Plusieurs hypothèses semblent possibles pour expliquer l'apparente non-réponse russe à l'incursion à Koursk. Malgré le coup porté au moral par l'invasion ukrainienne, Moscou pourrait considérer que la région n'est pas assez importante sur le plan militaire pour détraquer sa propre offensive au Donbass - un avis partagé par beaucoup d'analystes. Pour l'instant, le Kremlin semble préférer minimiser l'importance de l'avancée ukrainienne en territoire russe, se contentant d'intensifier ses bombardements sur les infrastructures énergétiques ukrainiennes en vue de l'hiver à venir. Pour certains commentateurs, cependant, l'absence de réponse militaire décisive à Koursk révèle de graves difficultés pour Poutine, surtout au niveau des effectifs ; la loi russe permet d'enrôler des conscrits pour le combat dans les régions concernées, mais toute mobilisation supplémentaire serait probablement très impopulaire.

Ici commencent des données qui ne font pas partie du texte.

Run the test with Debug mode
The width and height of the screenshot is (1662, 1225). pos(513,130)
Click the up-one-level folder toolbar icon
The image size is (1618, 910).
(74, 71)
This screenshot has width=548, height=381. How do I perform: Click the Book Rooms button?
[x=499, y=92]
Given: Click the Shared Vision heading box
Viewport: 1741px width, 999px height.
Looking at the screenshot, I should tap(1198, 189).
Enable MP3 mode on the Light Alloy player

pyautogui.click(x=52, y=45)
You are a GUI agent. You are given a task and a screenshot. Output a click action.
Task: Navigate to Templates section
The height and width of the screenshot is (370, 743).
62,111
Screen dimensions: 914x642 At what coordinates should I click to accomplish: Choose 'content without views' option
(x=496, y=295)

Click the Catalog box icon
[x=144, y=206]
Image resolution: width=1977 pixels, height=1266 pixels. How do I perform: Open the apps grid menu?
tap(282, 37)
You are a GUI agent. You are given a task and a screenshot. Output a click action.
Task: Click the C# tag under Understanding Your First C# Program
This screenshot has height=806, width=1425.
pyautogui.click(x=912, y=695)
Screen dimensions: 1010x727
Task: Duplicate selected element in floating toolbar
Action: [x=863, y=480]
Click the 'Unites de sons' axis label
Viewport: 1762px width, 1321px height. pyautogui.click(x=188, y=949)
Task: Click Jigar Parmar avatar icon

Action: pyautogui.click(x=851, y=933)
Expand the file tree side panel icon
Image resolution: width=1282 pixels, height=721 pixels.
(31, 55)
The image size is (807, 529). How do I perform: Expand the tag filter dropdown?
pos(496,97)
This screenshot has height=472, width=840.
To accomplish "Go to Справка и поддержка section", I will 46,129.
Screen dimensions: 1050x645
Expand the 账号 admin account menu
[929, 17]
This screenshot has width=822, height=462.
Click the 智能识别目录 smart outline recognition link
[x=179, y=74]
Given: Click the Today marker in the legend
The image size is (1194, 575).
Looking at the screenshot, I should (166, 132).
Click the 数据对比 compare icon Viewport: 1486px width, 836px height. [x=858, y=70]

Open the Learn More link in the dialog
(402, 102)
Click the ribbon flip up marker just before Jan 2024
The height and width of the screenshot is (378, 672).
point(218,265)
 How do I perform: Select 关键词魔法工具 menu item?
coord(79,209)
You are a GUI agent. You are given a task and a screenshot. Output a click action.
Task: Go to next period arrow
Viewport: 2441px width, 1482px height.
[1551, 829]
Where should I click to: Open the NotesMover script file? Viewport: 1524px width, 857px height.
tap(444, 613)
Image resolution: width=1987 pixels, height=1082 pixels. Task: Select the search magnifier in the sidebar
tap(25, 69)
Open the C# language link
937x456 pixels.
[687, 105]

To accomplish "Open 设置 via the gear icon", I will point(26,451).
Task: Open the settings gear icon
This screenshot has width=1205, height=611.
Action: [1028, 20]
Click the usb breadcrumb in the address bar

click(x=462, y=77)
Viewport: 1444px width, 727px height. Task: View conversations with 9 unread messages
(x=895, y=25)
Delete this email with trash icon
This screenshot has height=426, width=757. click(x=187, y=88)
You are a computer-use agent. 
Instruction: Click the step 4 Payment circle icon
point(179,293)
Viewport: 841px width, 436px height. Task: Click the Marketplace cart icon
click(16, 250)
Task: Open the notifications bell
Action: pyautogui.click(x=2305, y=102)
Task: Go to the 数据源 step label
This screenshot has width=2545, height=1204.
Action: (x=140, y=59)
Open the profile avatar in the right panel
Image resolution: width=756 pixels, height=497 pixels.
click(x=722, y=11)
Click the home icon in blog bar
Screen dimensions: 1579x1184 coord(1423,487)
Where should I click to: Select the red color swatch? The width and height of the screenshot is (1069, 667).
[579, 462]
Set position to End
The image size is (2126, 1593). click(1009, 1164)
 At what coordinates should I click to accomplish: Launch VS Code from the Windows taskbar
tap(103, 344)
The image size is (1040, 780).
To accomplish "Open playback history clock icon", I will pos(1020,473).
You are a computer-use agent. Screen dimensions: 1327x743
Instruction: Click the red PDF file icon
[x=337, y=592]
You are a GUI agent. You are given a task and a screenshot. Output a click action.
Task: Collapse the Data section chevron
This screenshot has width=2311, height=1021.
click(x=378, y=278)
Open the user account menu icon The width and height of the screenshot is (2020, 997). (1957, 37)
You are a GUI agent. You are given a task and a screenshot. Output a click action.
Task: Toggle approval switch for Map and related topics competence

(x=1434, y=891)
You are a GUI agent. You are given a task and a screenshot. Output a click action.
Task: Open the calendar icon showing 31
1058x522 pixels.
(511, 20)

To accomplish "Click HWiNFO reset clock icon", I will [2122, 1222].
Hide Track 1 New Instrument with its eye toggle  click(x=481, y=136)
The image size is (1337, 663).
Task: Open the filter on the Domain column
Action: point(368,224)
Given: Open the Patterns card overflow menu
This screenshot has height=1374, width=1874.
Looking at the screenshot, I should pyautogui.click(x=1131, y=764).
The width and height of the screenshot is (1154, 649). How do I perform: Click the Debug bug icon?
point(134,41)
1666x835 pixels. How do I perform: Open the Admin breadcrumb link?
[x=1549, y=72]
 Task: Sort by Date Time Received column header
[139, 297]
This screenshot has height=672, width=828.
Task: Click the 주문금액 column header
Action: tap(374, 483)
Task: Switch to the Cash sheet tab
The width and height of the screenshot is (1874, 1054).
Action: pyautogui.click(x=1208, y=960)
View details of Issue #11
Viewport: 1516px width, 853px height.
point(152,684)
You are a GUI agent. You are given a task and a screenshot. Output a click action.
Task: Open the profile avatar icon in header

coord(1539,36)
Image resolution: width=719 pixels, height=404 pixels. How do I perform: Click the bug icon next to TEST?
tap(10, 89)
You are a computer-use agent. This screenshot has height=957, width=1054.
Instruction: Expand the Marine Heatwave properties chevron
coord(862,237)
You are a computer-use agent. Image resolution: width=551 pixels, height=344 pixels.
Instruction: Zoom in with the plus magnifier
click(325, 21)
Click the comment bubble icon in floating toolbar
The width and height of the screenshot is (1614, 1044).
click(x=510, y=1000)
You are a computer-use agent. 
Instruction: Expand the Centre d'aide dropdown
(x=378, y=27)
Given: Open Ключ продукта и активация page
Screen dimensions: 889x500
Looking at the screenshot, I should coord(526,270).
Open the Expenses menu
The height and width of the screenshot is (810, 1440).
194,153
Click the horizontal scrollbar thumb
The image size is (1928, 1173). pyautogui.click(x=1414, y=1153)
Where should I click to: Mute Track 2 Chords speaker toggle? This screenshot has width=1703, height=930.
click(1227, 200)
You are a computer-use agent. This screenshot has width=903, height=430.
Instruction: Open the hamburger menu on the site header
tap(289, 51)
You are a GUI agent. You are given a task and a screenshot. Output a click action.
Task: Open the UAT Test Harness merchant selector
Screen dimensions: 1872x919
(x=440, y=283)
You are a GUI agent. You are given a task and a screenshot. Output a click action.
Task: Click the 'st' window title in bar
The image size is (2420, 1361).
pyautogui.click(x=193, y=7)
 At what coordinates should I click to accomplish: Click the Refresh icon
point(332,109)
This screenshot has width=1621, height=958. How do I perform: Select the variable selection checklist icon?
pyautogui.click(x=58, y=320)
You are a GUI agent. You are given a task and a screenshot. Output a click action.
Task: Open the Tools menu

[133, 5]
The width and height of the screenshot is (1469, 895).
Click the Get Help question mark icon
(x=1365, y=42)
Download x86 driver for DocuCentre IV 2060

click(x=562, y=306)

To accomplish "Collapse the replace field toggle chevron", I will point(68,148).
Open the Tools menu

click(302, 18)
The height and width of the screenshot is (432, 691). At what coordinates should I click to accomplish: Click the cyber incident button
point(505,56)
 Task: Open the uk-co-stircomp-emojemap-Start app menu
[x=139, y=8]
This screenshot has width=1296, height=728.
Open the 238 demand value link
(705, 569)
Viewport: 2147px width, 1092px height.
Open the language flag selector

Quant à l'impact interne de ces développements en Russie, il est difficile à évaluer dans un pays où les sondages d'opinion sont évidemment sujet à caution. Selon une analyse de données menée par le groupe ukrainien OpenMinds, l'incursion de Koursk semble néanmoins avoir ébranlé la confiance du public russe dans la guerre. Les discussions sur des plateformes telles que VKontakte ont été marquées par beaucoup de propos fustigeant l'incompétence du commandement militaire et l'incapacité de l'État russe à défendre son propre territoire. L'offensive ukrainienne a également provoqué quelques expressions directes de dissidence envers le Kremlin, comme celle de Georgy Zakrevsky, leader de la milice Paladin. Dans une vidéo diffusée sur Telegram, il a accusé Poutine d'être personnellement responsable des échecs militaires, appelant à un coup d'État contre le président. Cet appel à la mutinerie n'a certes pas le poids de celle d'Evgueni Prighozine avant sa tentative de putsch ratée en juin 2023. Néanmoins, l'historien Alexander Motyl (Rutgers University) soutient que Zakrevsky « présage le chaos parmi les élites dirigeantes de la Russie » (cf. l' « entropie sociale » dont nous avons parlé plus tôt cette année), évoquant le spectre de désertions similaires à celles de 1916 et 1917... qui ont conduit à la chute du tsar Nicolas II et à la prise de pouvoir par les bolcheviks. Un scénario analogue ne semble pas impossible aujourd'hui : si le Kremlin semble tout miser sur une victoire dans le Donbass, c'est une course contre la montre.